Differential regulation of nitrogenase activity by ionic and osmotic stresses and permeable sugars in the Cyanobacterium Anabaena sp. strain L-31

Abstract

Nitrogenase (acetylene reduction) activity in Anabaena sp. strain L-31 is significantly enhanced by the addition of sucrose, but is inhibited upon addition of sodium chloride. The positive effect of sucrose is not a general osmotic stress effect since non-permeable osmolytes (mannitol or polyethylene glycol (PEG)) do not influence nitrogenase activity. Unlike enteric bacteria, Anabaena cells take up and metabolise sucrose and incorporate products of its catabolism into proteins. Cultures inhibited in photosynthesis retain the ability to take up sucrose but do not show acetylene reduction activity, even when supplemented with sucrose. Addition of an inhibitor of transcription (rifampicin) or of a repressor of nitrogenase biosynthesis (ammonium chloride) abolishes the positive effect of sucrose on acetylene reduction activity.
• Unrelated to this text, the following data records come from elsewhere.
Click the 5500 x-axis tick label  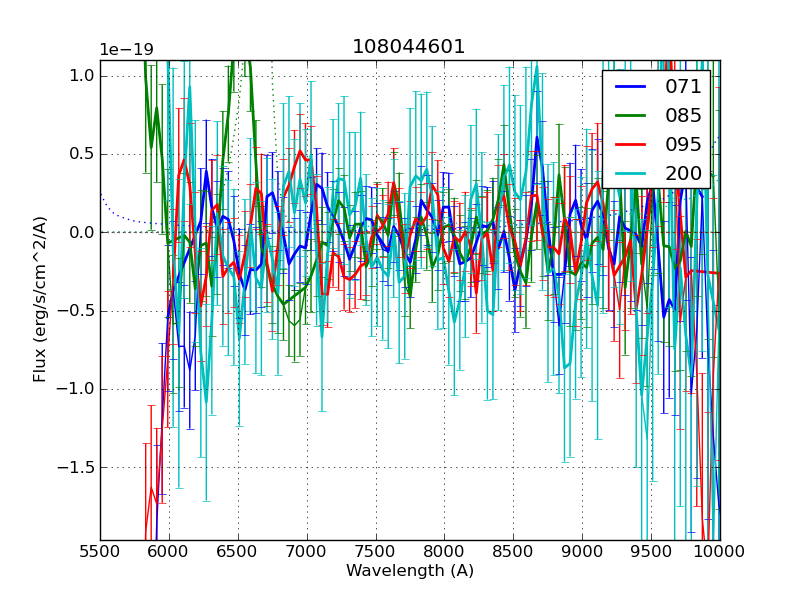pyautogui.click(x=100, y=551)
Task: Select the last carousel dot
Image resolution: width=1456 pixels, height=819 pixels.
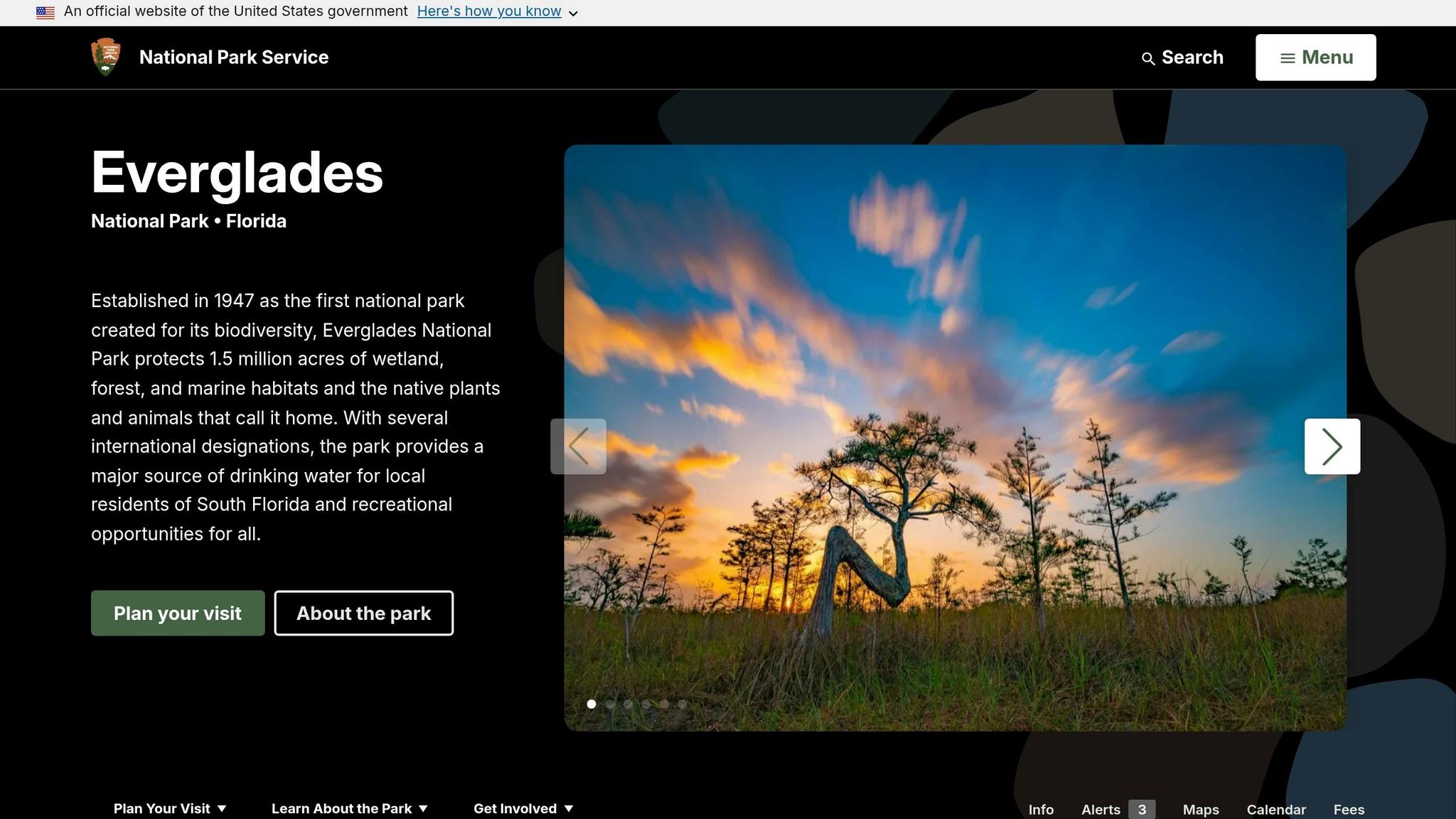Action: pos(682,704)
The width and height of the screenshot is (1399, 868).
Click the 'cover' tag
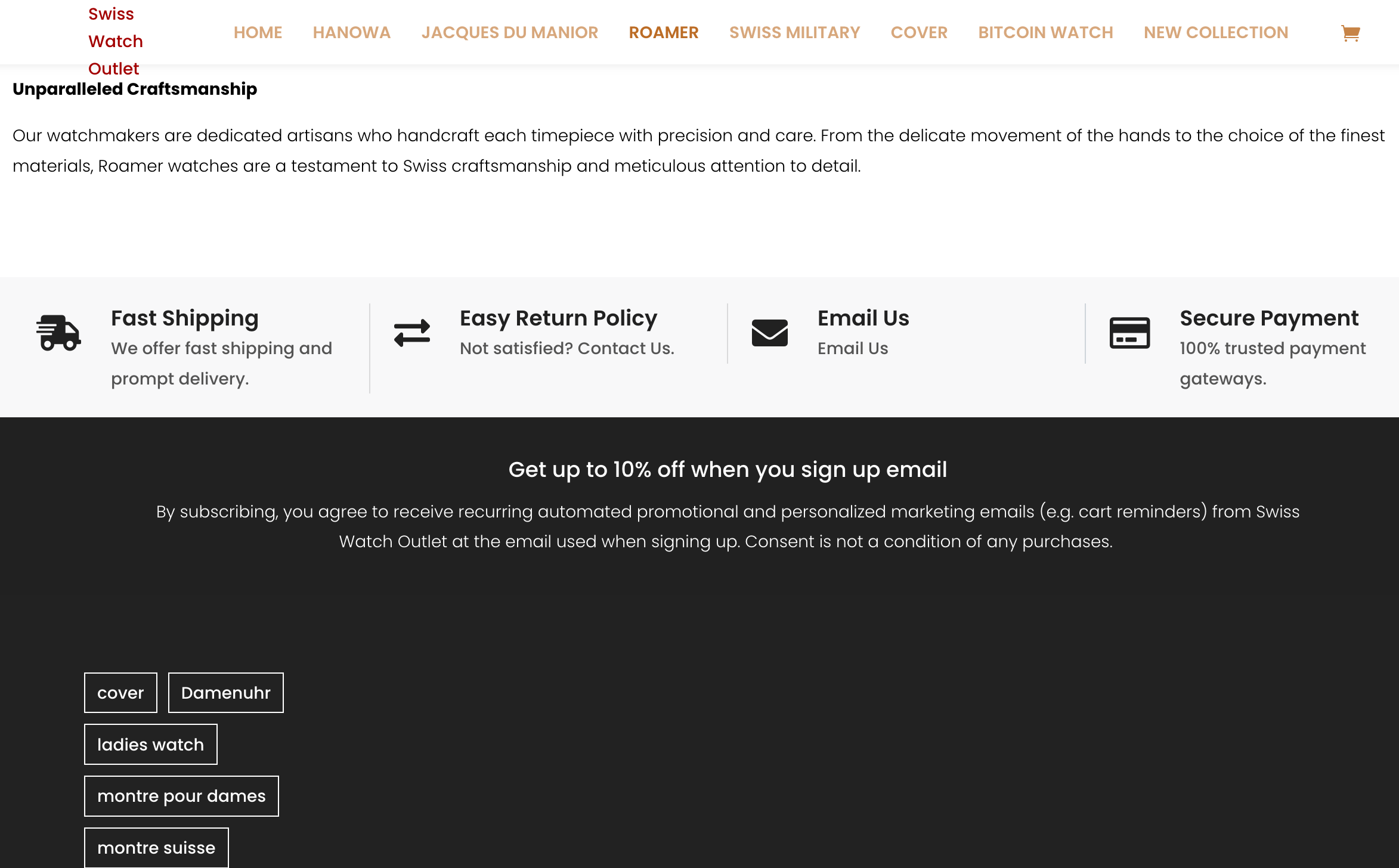120,693
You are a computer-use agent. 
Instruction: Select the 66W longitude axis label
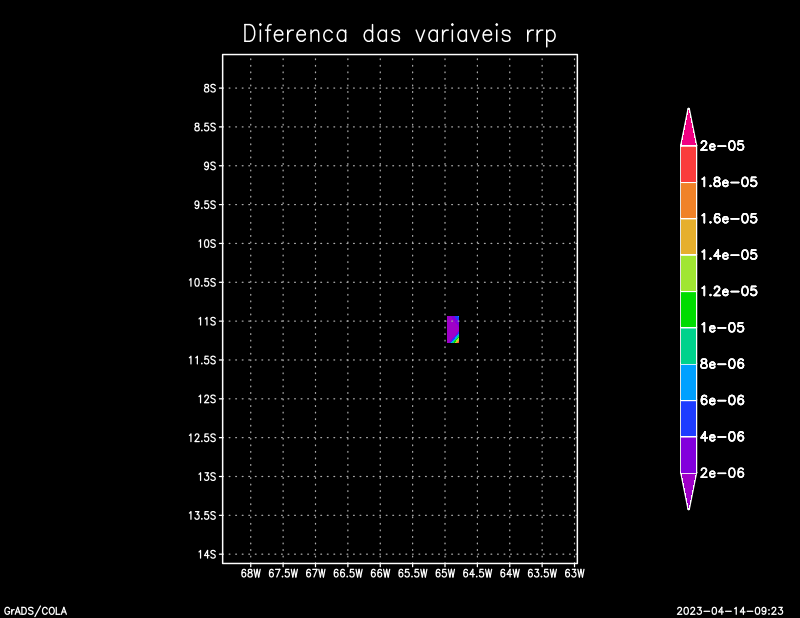point(380,573)
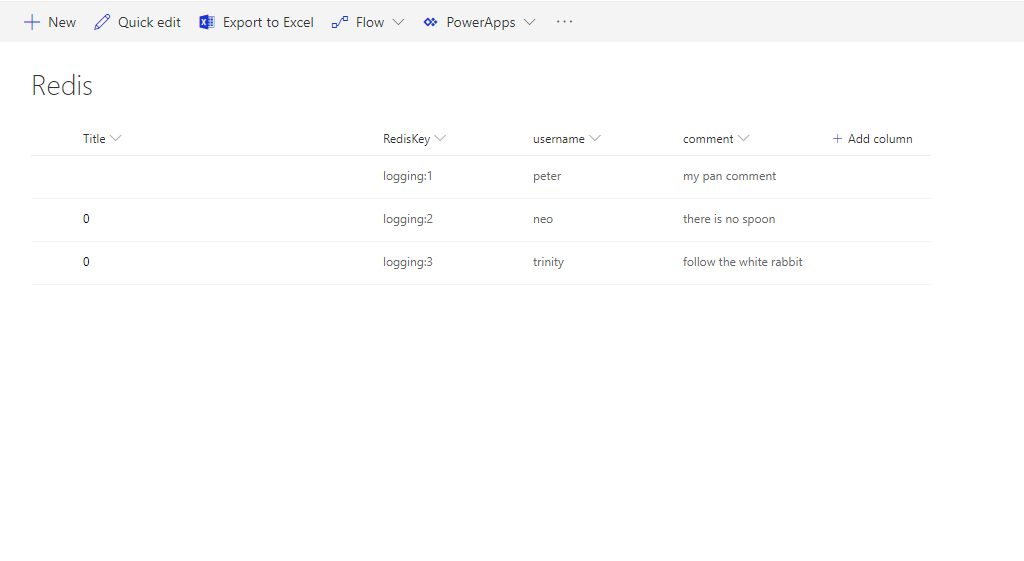Open the username column header menu
The height and width of the screenshot is (561, 1024).
(x=595, y=139)
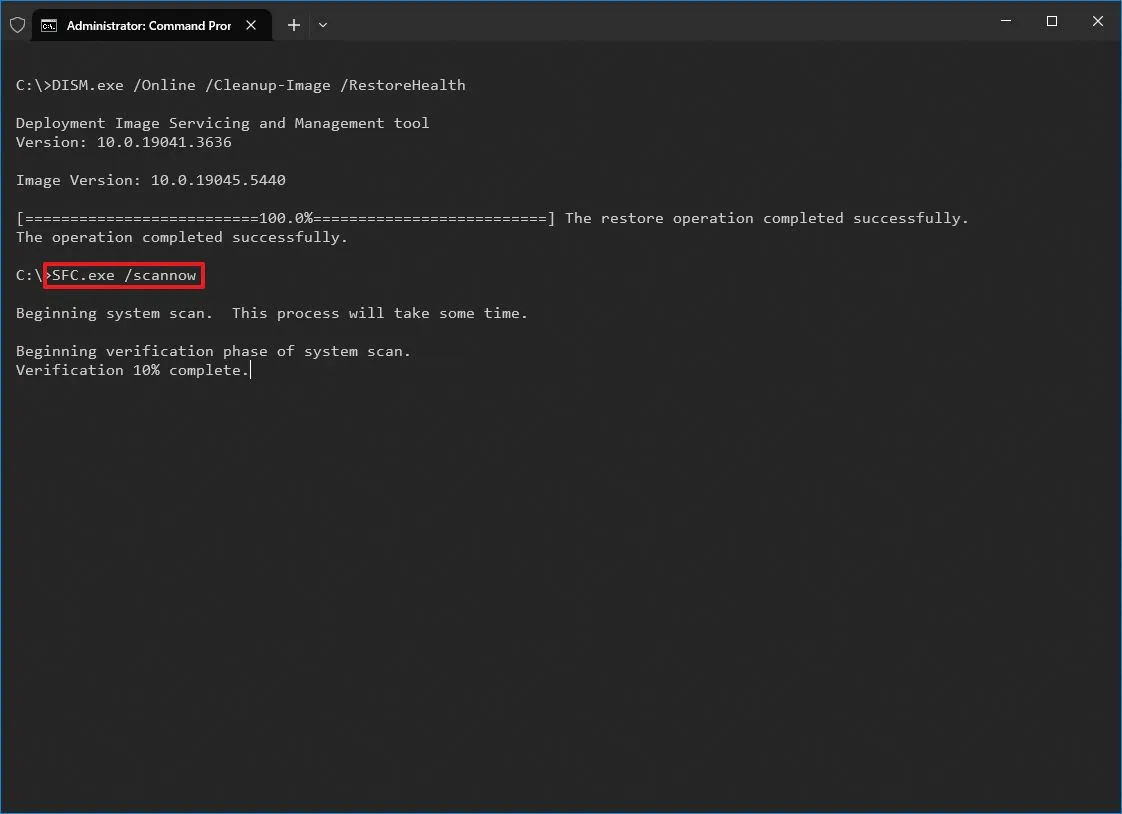
Task: Click the 'Verification 10% complete' line
Action: 132,370
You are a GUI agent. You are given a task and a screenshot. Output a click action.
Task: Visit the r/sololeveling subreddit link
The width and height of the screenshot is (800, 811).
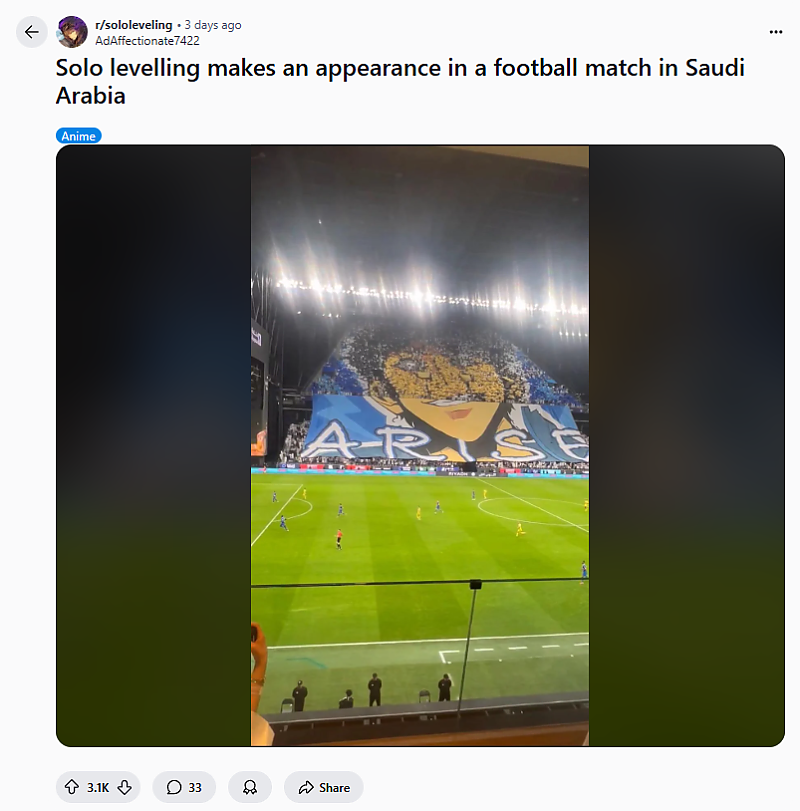pyautogui.click(x=133, y=25)
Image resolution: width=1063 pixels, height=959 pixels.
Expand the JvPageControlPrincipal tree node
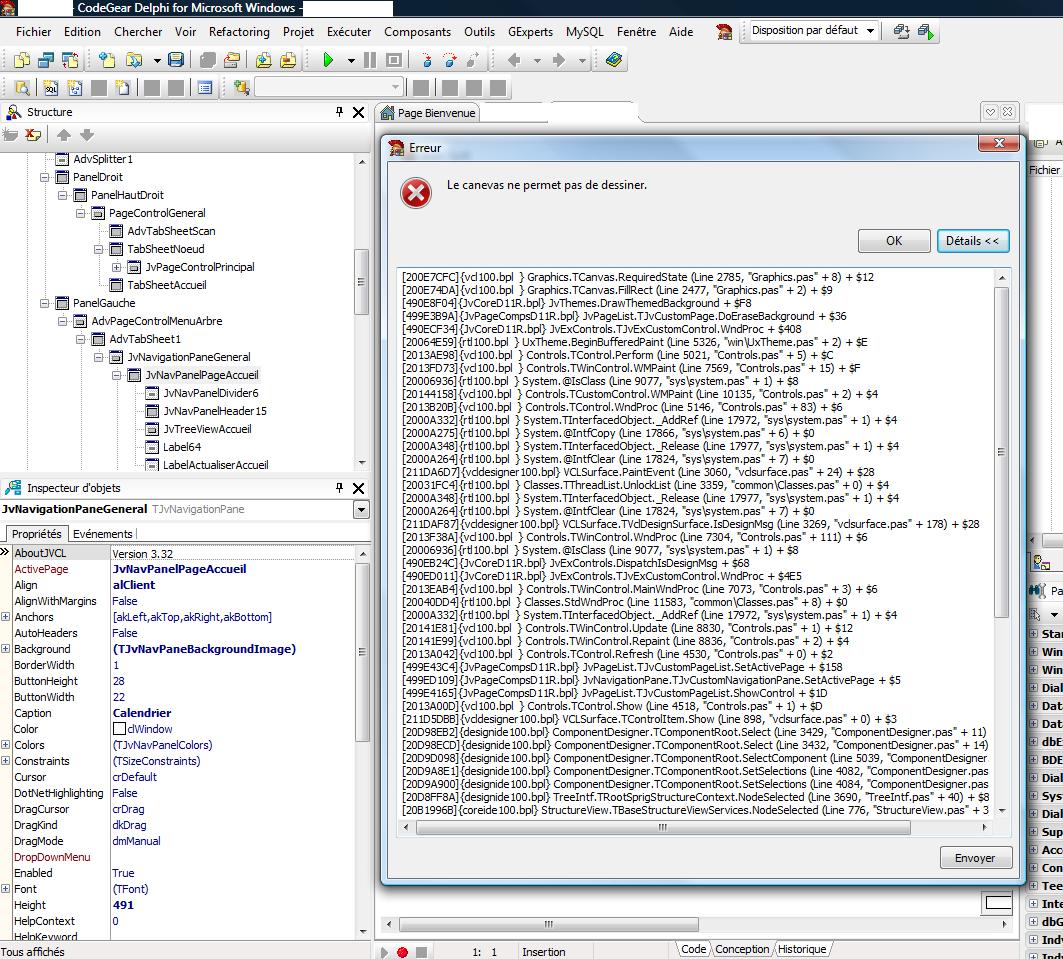(x=117, y=267)
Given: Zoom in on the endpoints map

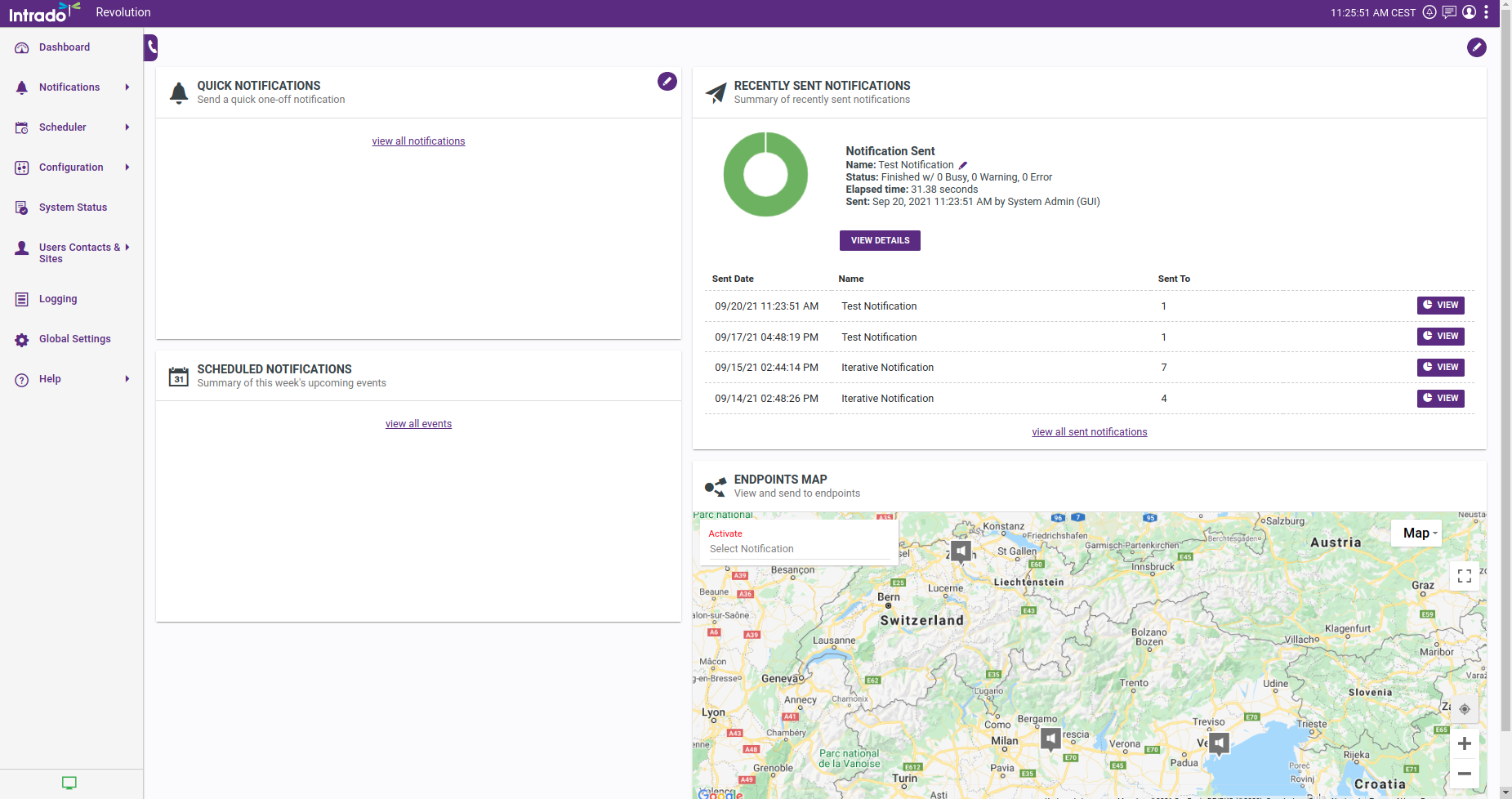Looking at the screenshot, I should coord(1464,743).
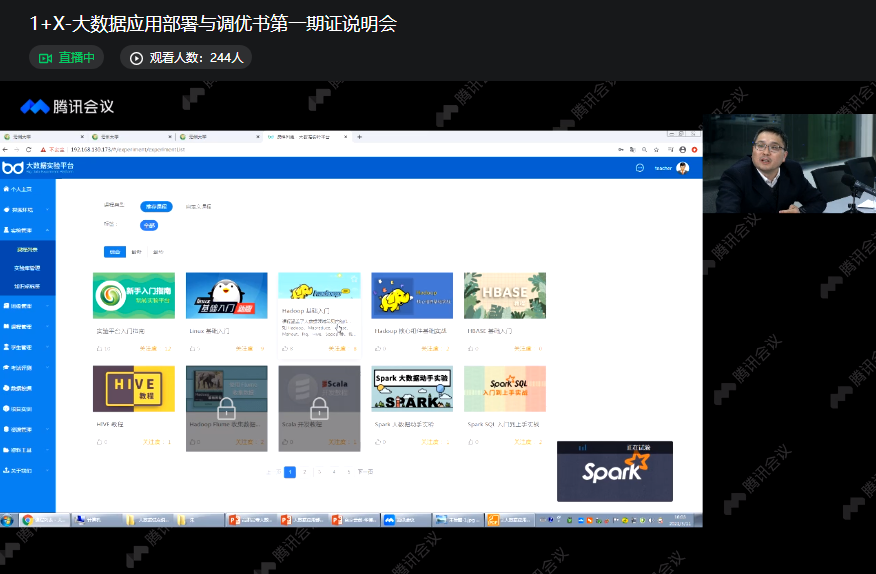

Cultures grown with permeable sugars (glucose, fructose and sucrose) show significantly higher levels of dinitrogenase reductase (Fe-protein of nitrogenase complex) while those grown with NaCl lack the protein. Fe-protein content is not affected by non-permeable solutes. Thus, exogenous sucrose elevates dinitrogenase reductase synthesis but does not appear to support the requirement of reductant for nitrogenase activity. The data substantiate our previous finding that the ionic and osmotic stresses differentially regulate cyanobacterial nitrogenase activity and explain the relatively superior osmotolerance of diazotrophic cyanobacterial strains, as compared with their sensitivity to salinity stress.